En raison de la nature du litige, le tribunal a ordonné une consultation médicale confiée au Docteur [W] [Y], mesure qui a été exécutée sur-le-champ.
À l'issue de cette consultation, le médecin consultant, commis conformément aux dispositions des articles R 142-16 et suivants du Code de la sécurité sociale, après avoir pris connaissance du dossier médical de Monsieur [T] [R], a exposé oralement la synthèse de ses constatations médicales en présence des parties qui ont été en mesure de présenter des observations.
Les conclusions écrites du médecin consultant auprès du tribunal sont jointes à la minute du présent jugement.
Puis, le tribunal s’est retiré et a délibéré de l’affaire conformément à la loi, avant de rendre son jugement par mise à la disposition au greffe le 5 février 2024.
MOTIFS DE LA DÉCISION
Sur la recevabilité du recours La recevabilité du recours ne fait pas l’objet d’un débat.

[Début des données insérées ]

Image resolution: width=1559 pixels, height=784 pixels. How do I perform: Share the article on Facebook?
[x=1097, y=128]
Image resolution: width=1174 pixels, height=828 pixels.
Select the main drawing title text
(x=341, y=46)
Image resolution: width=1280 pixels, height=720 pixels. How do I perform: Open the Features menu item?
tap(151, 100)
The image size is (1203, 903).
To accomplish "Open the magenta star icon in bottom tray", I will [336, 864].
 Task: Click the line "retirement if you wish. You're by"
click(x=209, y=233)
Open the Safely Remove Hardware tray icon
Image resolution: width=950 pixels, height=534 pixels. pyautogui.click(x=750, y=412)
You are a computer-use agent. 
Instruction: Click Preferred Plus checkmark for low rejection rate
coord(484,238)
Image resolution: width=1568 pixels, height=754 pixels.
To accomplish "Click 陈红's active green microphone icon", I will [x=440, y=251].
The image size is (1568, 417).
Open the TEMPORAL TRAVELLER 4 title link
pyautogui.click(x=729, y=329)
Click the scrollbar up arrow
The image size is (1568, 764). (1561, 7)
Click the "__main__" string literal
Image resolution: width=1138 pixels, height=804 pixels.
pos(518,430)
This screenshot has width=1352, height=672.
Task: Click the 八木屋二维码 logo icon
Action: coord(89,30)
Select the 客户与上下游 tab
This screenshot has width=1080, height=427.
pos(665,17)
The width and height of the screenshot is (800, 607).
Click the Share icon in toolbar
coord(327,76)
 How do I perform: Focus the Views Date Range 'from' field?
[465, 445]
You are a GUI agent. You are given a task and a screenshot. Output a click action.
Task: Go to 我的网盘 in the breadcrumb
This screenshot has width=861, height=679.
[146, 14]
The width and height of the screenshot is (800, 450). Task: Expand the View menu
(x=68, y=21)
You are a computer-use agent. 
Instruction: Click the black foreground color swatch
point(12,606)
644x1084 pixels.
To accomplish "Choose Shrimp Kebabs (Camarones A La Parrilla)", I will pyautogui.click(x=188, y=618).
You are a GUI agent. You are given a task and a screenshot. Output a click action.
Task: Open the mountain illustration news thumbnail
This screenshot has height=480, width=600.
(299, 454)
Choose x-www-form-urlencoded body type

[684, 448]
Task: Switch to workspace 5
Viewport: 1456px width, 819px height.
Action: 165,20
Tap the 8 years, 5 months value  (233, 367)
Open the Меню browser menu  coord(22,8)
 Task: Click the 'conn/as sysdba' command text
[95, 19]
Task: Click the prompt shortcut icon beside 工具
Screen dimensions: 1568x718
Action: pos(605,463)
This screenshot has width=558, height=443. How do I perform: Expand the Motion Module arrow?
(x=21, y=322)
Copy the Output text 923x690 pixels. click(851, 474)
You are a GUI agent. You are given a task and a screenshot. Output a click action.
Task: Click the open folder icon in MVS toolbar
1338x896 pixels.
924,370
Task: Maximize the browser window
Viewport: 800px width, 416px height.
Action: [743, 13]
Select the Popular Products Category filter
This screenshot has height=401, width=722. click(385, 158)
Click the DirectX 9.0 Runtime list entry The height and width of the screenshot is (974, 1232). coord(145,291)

Sur l’évaluation du taux médical
La juridiction saisie du recours, doit vérifier l’application du barème et des dispositions de l’article L 434-2 du Code de la Sécurité Sociale, alors que Monsieur [T] [R] sollicite une réévaluation de son taux d'incapacité à 30 % et que la Caisse fait valoir la confirmation du taux de 5%. En application de l’article L.434-2 du Code de la Sécurité Sociale, le taux d’incapacité permanente est déterminé d’après la nature de l’infirmité, l’état général, l’âge, les facultés physiques et mentales de la victime, d’après ses aptitudes et qualifications professionnelles, compte tenu d’un barème indicatif d’invalidité. En l'espèce, il ressort des éléments médicaux objectifs, spécialement ceux retenus lors de l’examen clinique et figurant dans le rapport du médecin conseil de la caisse, dans le rapport de l’expert consulté par la juridiction, que les séquelles qualifiées dans la décision attaquée et en rapport avec l'accident du travail justifient un taux de 5 %, à compter de la date de consolidation, en application du barème indicatif et des dispositions de l’article L 434-2 du Code la Sécurité Sociale. En effet, compte-tenu des séquelles constatées à la date de consolidation, c’est-à-dire au moment où les limitations fonctionnelles et/ou les douleurs doivent être appréciées, le médecin consultant estime que le taux d’incapacité permanente qui a été fixé par le médecin conseil est conforme au barème indicatif d’invalidité.